L’impegno a favore dei derelitti si intreccerà con un progetto, sulla scia di una nuova tecnica di vinificazione; Giulia darà il proprio contributo alla produzione del sangue delle Langhe.

Madamin ha il ventre arido; tante volte ha sperato che il seme attecchisse, altrettante è rimasta delusa. Aristocratiche o popolane, tutte le donne hanno il dovere di procreare; questo la società si aspetta da loro. Joséphine, già madre di due figli, non riesce a dare un erede a Bonaparte; questa mancanza le costa il ripudio.
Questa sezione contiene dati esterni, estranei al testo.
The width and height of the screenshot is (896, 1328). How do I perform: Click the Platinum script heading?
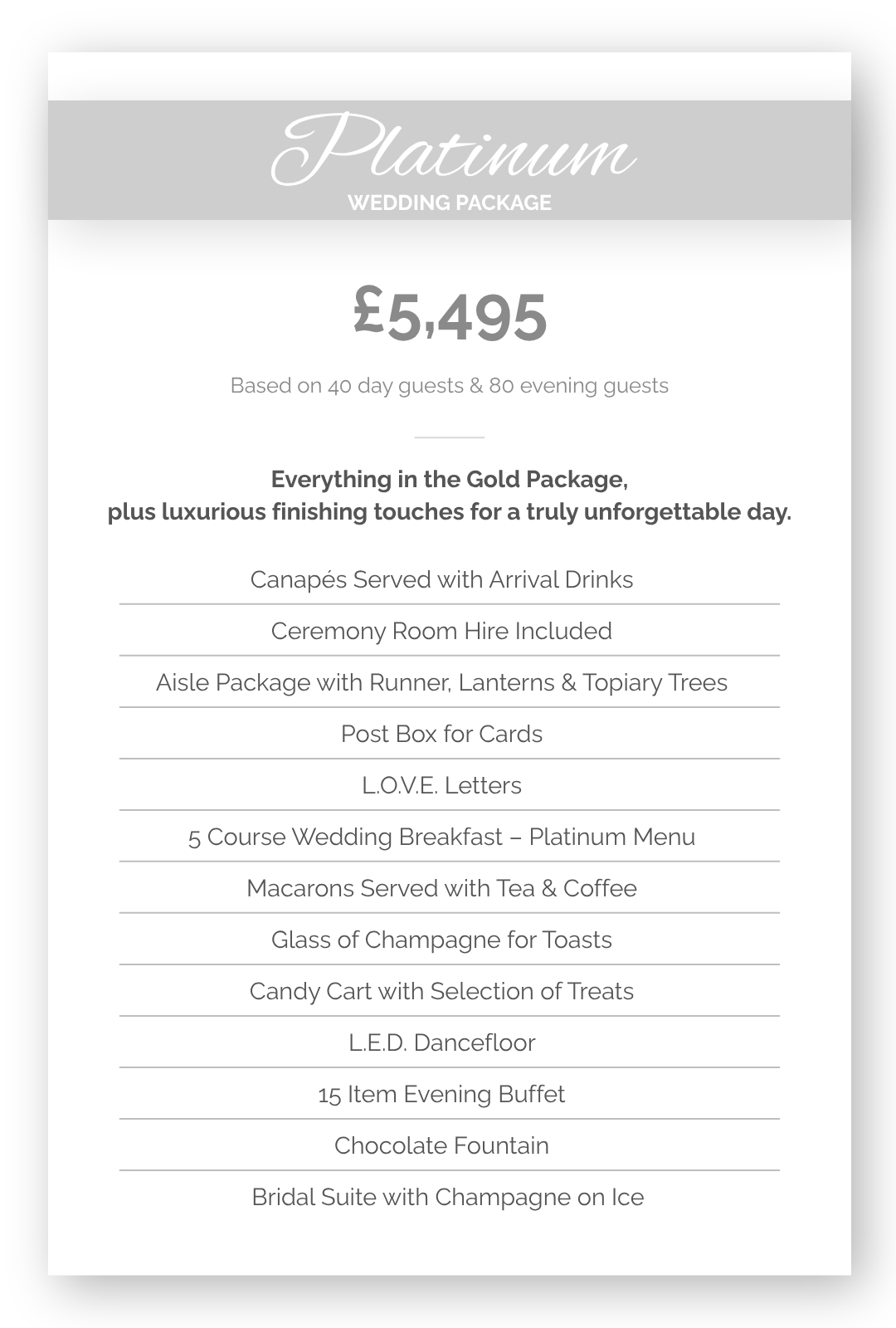point(452,150)

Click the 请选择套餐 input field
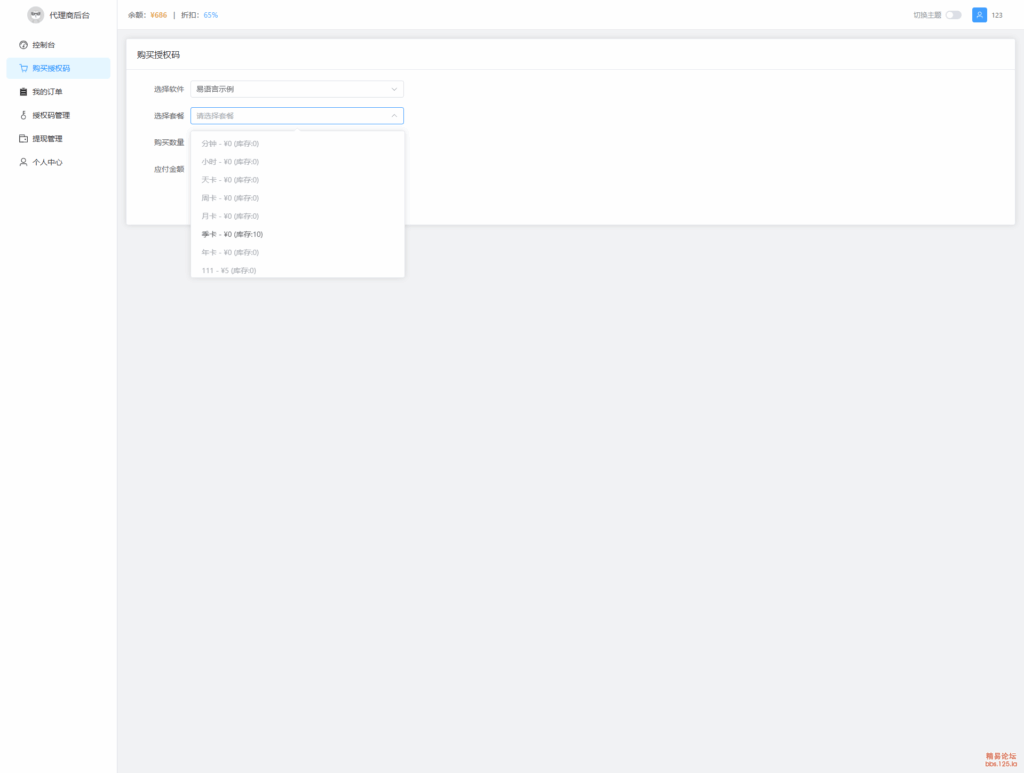[285, 116]
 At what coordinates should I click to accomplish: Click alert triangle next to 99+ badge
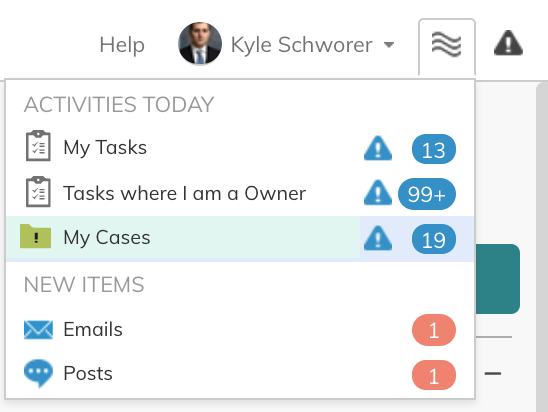point(378,193)
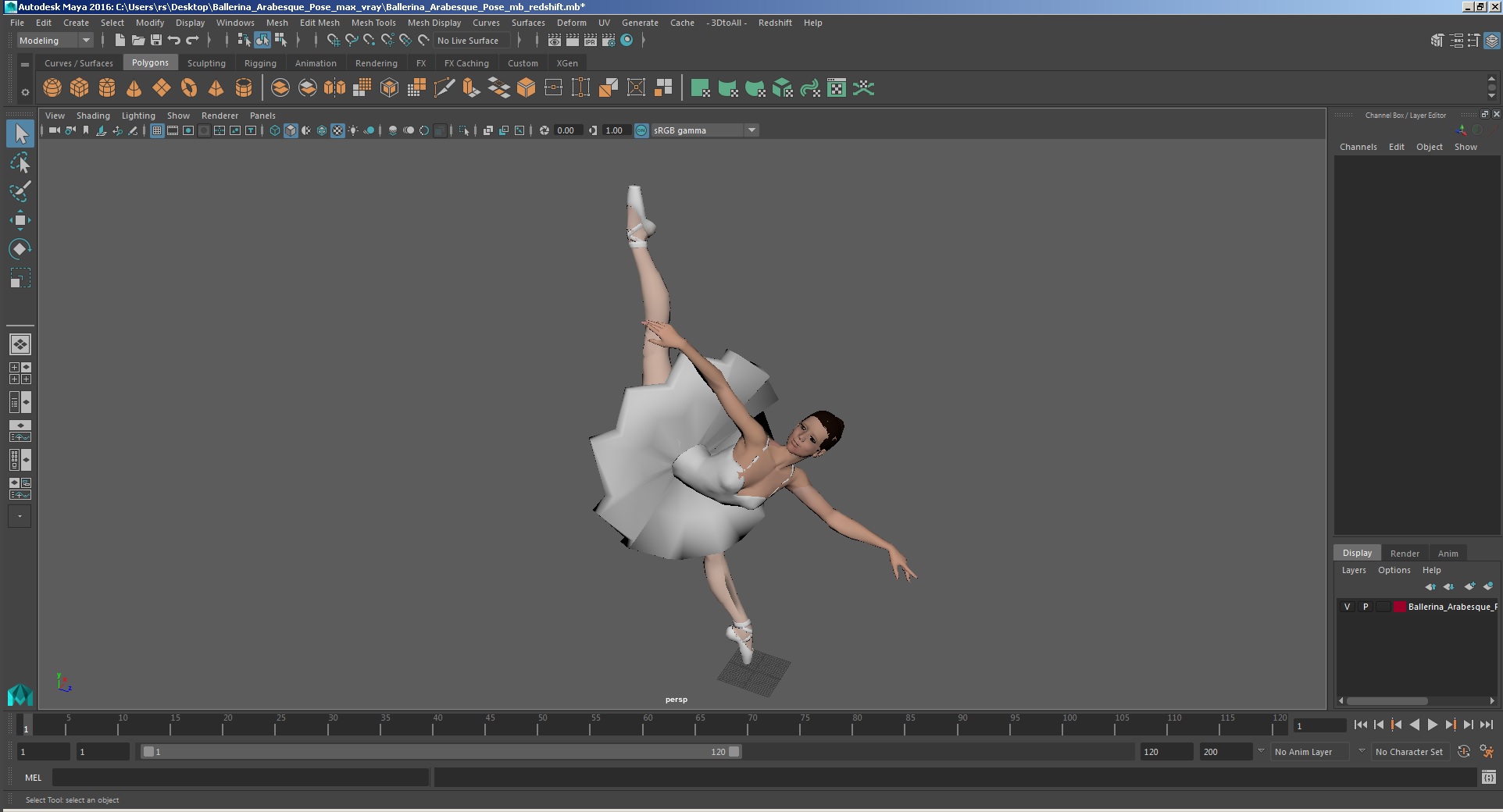Click the Polygon Sphere shelf icon

click(52, 88)
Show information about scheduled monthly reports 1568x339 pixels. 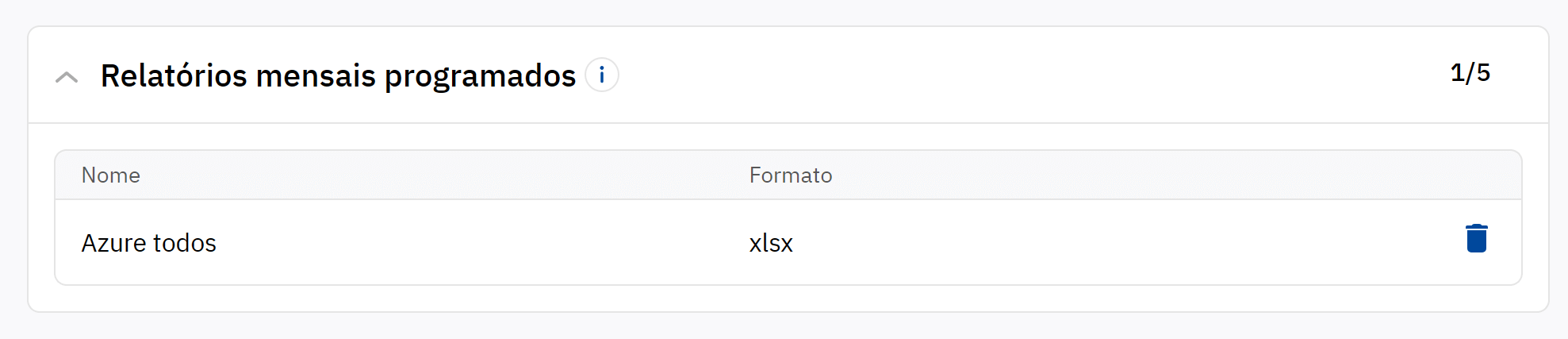(x=602, y=75)
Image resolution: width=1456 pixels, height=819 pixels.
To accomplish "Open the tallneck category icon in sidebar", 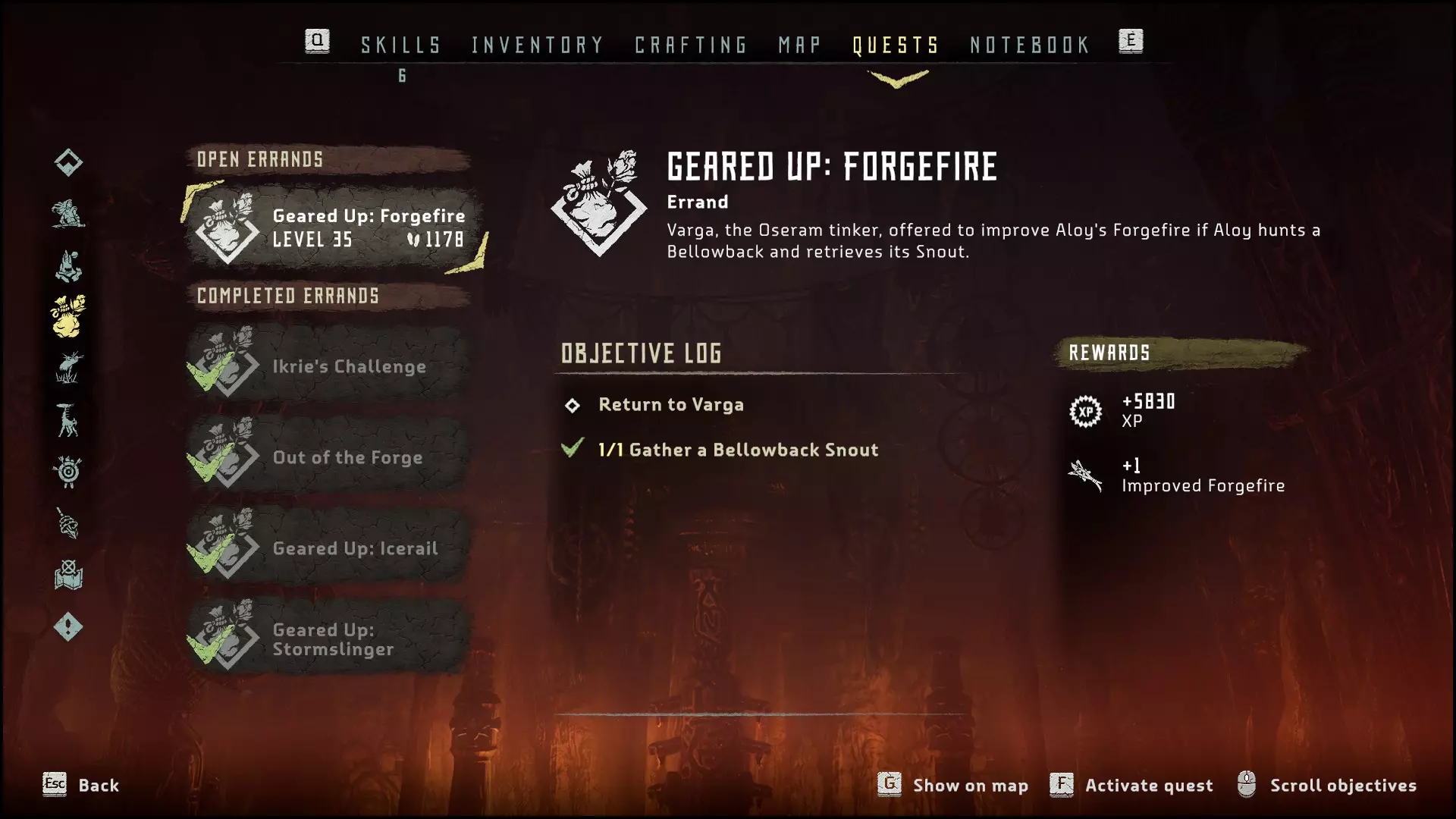I will 68,420.
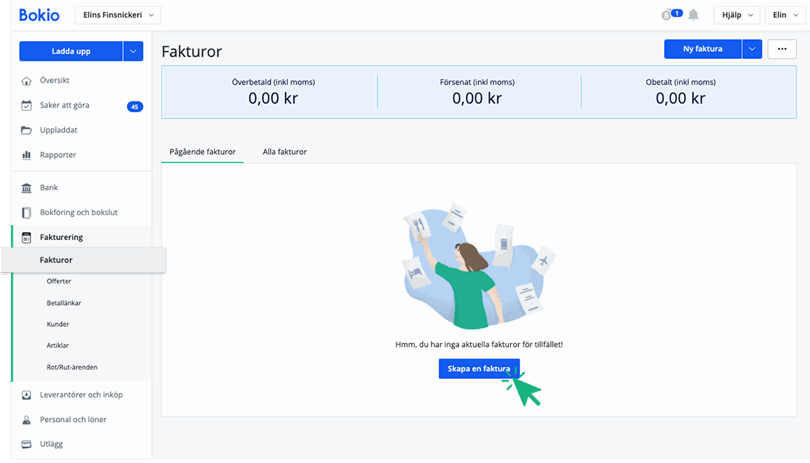Image resolution: width=810 pixels, height=463 pixels.
Task: Select the Pågående fakturor tab
Action: 202,152
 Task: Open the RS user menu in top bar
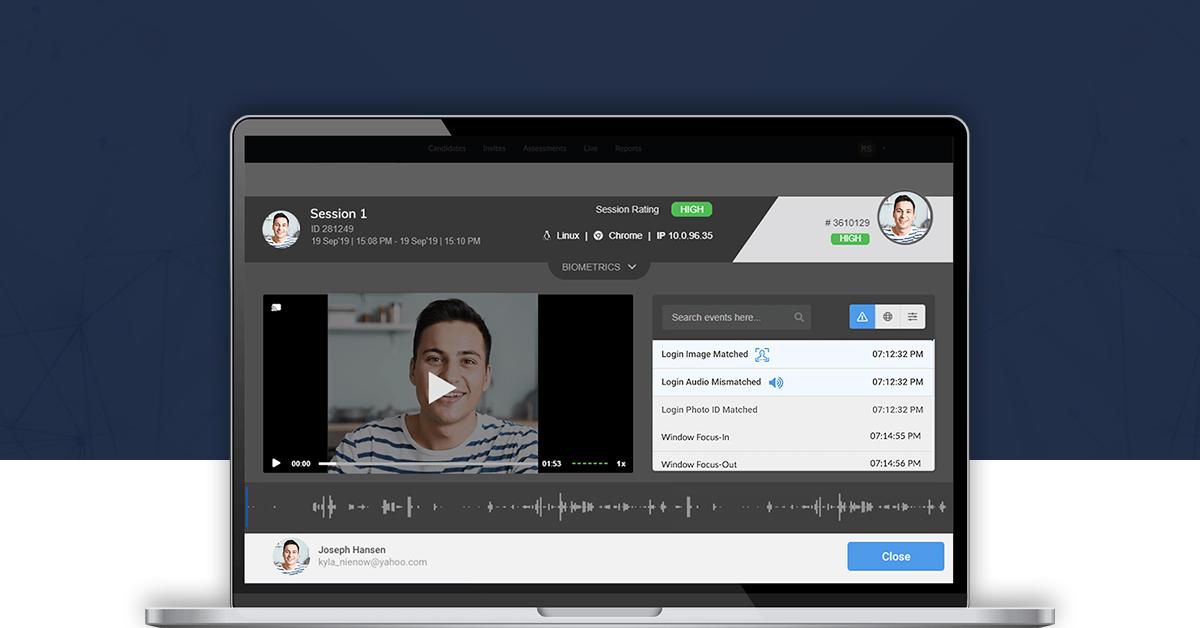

Il matrimonio di Giulia è saldo; ma nell’apprendere della maternità altrui si sente ferita. La gente mormora della sua sterilità; quelle parole la marchiano a fuoco. E mormora del suo impegno sociale; da donna sterile diventa una madre mancata, alle prese con un vuoto da colmare. Giulia non è una poveretta quasi fuori di senno; l’attività benefica non è una forma compulsiva di compensazione; non è una sorta di vezzo. Le altre dame elargiscono beni ai poveri; ma sono ben attente a non sporcarsi le mani. Per Giulia è una missione; madamin non esita a imbrattarsi gli stivaletti nel fango della Vanchiglia. “Chi nasce vandeana, vandeana muore”; le parole della nonna sono veritiere. Giulia è pur sempre Juliette; una vandeana tenace e determinata. L’esperienza a Saint-Lazare ha gettato un seme; nelle carceri senatorie di Torino, la donna si trova davanti a una realtà ancora più sfacciata. Non potrà più ignorare, né chiudere gli occhi; quel seme ha dato i suoi frutti. Non è germogliato nel grembo di Giulia; ma la marchesa di Barolo è madre di tanti.